THE PROBLEM = Look below for the line with "You are a GUI"; begin the copy there and stop after the line with "You are a computer-use agent. The", keeping the text exact and the pictures out.

Screenshot grounding data
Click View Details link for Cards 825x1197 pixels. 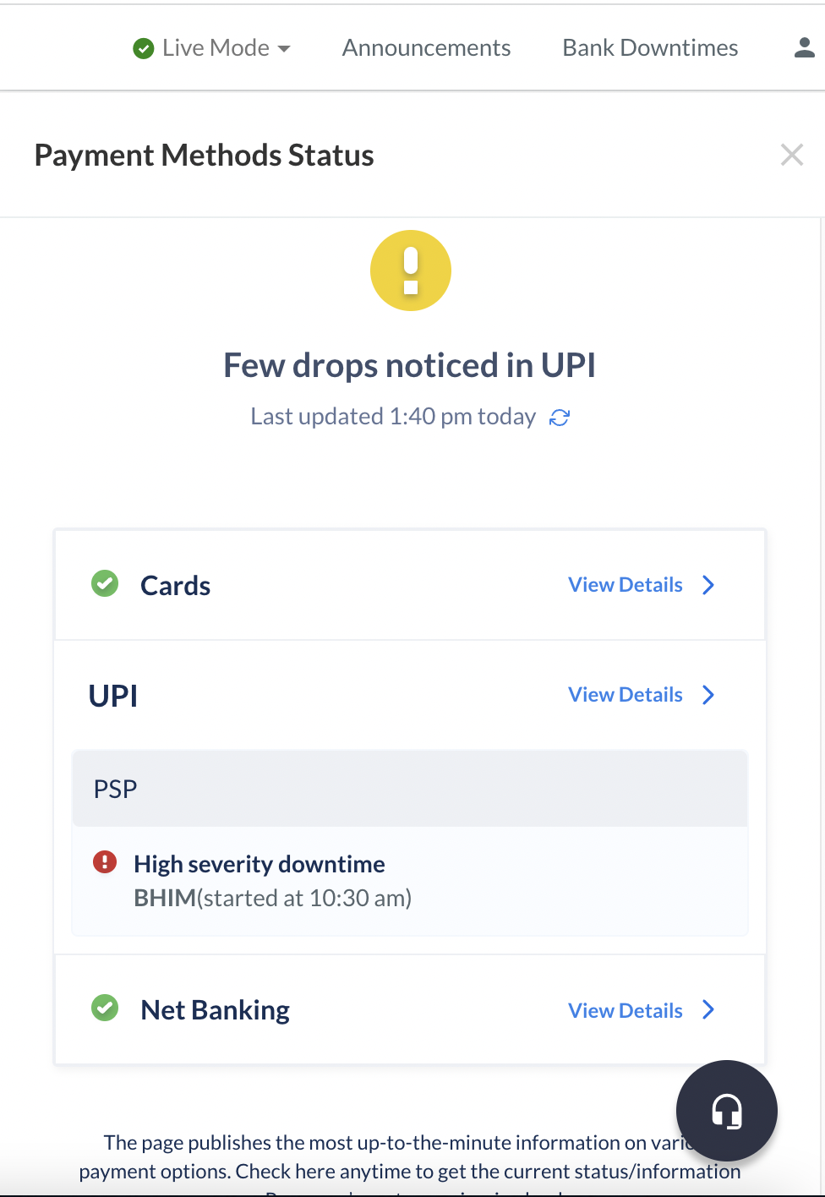[626, 585]
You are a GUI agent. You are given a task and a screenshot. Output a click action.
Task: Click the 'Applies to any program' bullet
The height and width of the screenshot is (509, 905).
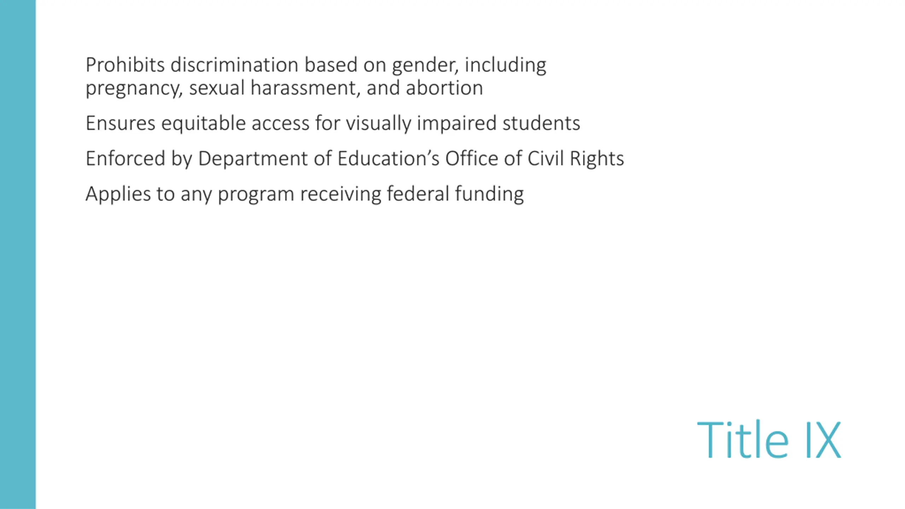[x=304, y=194]
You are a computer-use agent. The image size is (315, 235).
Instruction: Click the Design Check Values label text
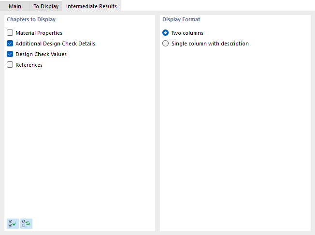41,54
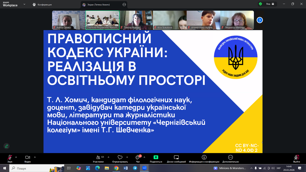This screenshot has height=172, width=306.
Task: Click the green Поделиться share button
Action: pos(156,158)
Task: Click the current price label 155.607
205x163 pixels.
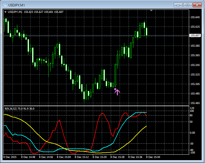Action: point(195,36)
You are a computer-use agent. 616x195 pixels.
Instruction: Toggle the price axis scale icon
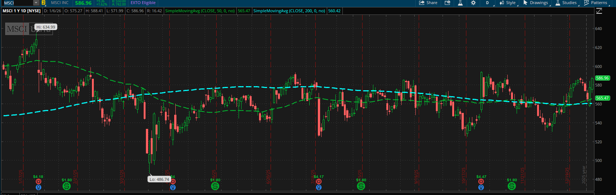tap(599, 11)
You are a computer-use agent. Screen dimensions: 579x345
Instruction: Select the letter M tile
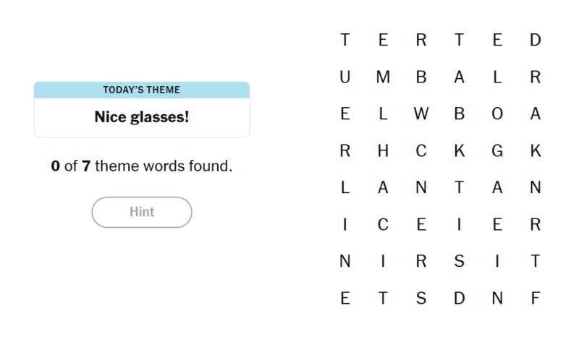383,77
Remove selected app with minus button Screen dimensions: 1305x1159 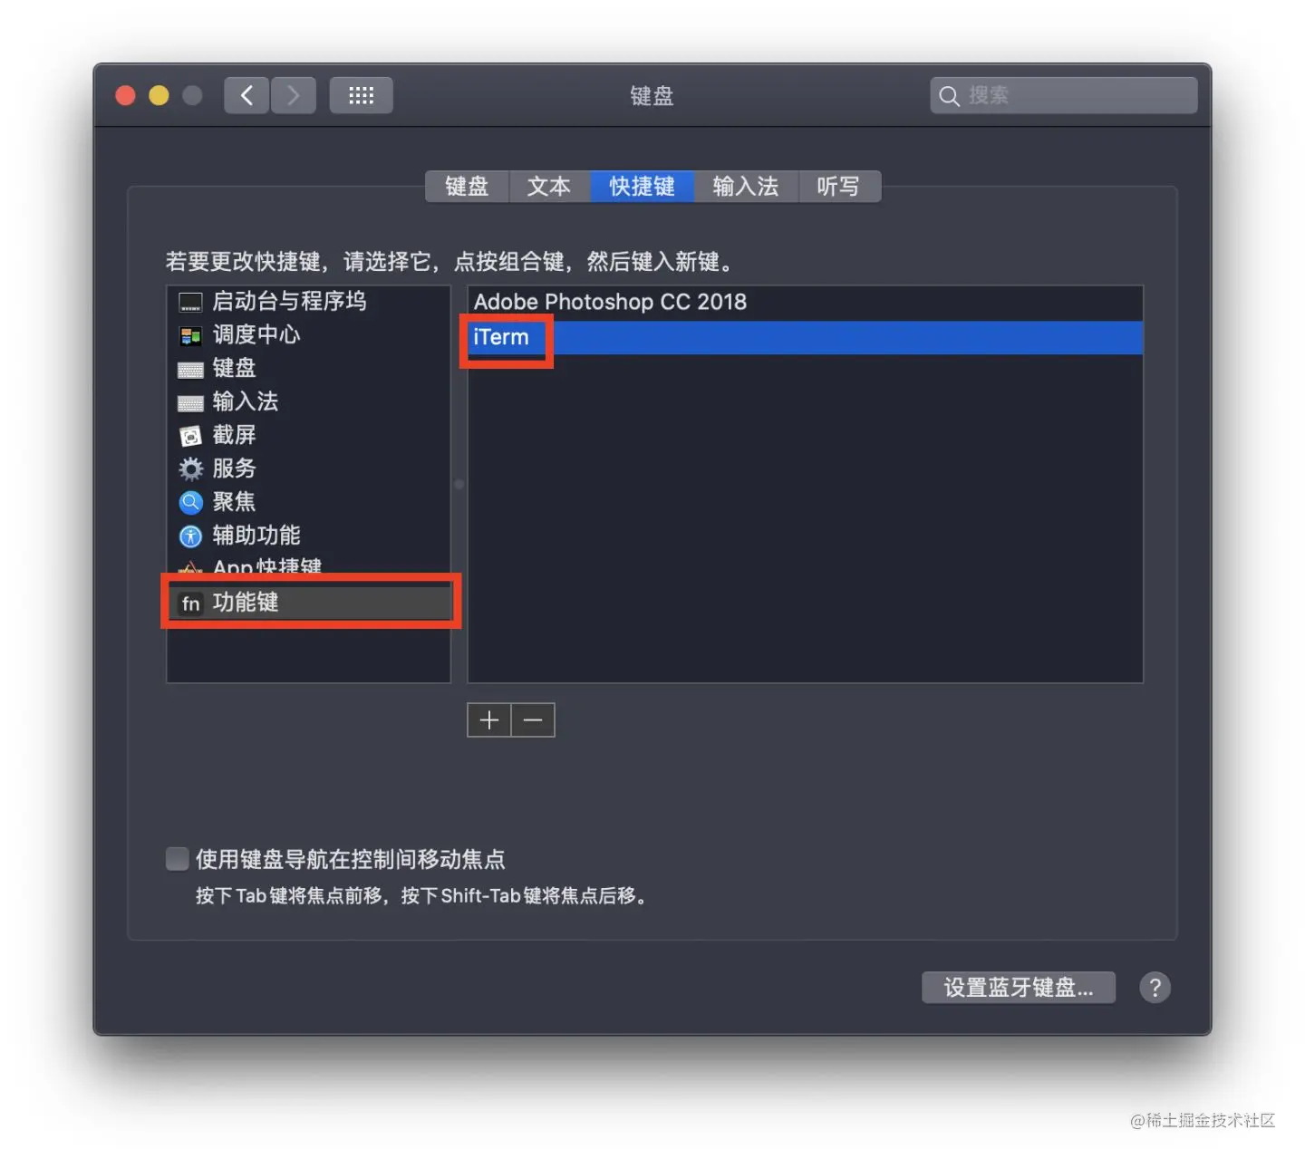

SOLUTION FOR THIS TASK =
You are a GUI agent. You are given a task and a screenshot. Output a click action.
Task: Click the 'Applies to any program' bullet
The height and width of the screenshot is (509, 905).
[x=304, y=194]
You are a computer-use agent. The image size is (315, 235).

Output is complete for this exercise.